Bravuconadas
de ida y de regreso. O de cómo aprendí a manejar la violencia pasiva y activa a
lo largo de quince años.
Primera parte
Hace
un par de noches, vi una versión más de Carrie que atrajo varios recuerdos
harto incómodos.
No pretendo hacer un
análisis de la novela, la serie y mucho menos un análisis comparativo entre
esta versión y la película. Lo que ocurrió esa noche, es que recordé cosas que
tenía muy olvidadas desde hace años. Cosas que en su momento fueron analizadas
en terapia pero que ahora puedo ver con la perspectiva enorme que me da estar
al borde de la mediana edad.
Pasé prácticamente desde que
aprendí a caminar hasta los quince años batallando con el tema del abuso por
agresión física o verbal.

-- Conjunto de tareas --
a: Según el fragmento seleccionado sobre las bravuconadas, ¿hasta qué edad batalló quien narra con el abuso por agresión física o verbal?
b: Escribe la continuación del relato sobre las bravuconadas a partir del punto en que termina el fragmento seleccionado.

-- Datos proporcionados --

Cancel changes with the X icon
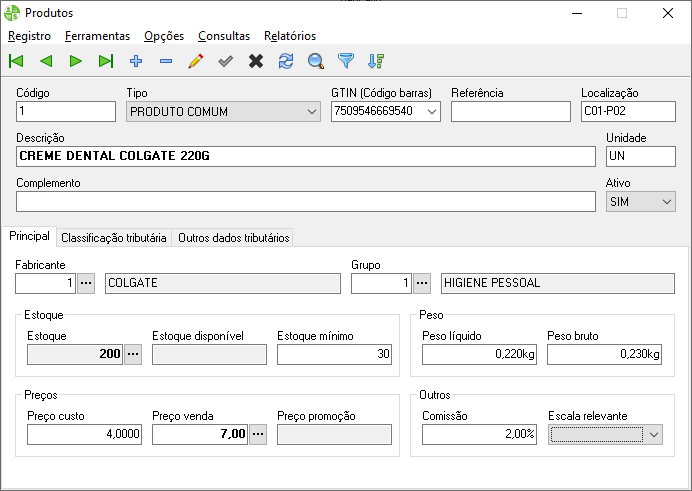The image size is (692, 491). [256, 61]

-- Respuestas del ejercicio --
a: Hasta los quince años.

b:
Gracias a la vida en esta
dimensión, no tengo telequinesis. Si yo fuera personaje de película, novela o
historieta, creo que al llegar a la pubertad, habría estallado cual bomba H y
me habría llevado de corbata a por lo menos la mitad del DF.
Desde chica. Digamos desde
que tengo uso de razón y hasta llegada la adolescencia, fui el objeto de la
envidia y –un no sé qué- por parte de muchos niños y niñas. Mi refugio eran mis
libros, la terapia y el movimiento Scout. Pero también me refugiaba en una
agresividad pasiva que casi siempre me salía por la culata.
Aquí, un análisis detallado
de esos recuerdos, que poco les importan a ustedes, pero que me da la gana
ventilar.
Sin andadera.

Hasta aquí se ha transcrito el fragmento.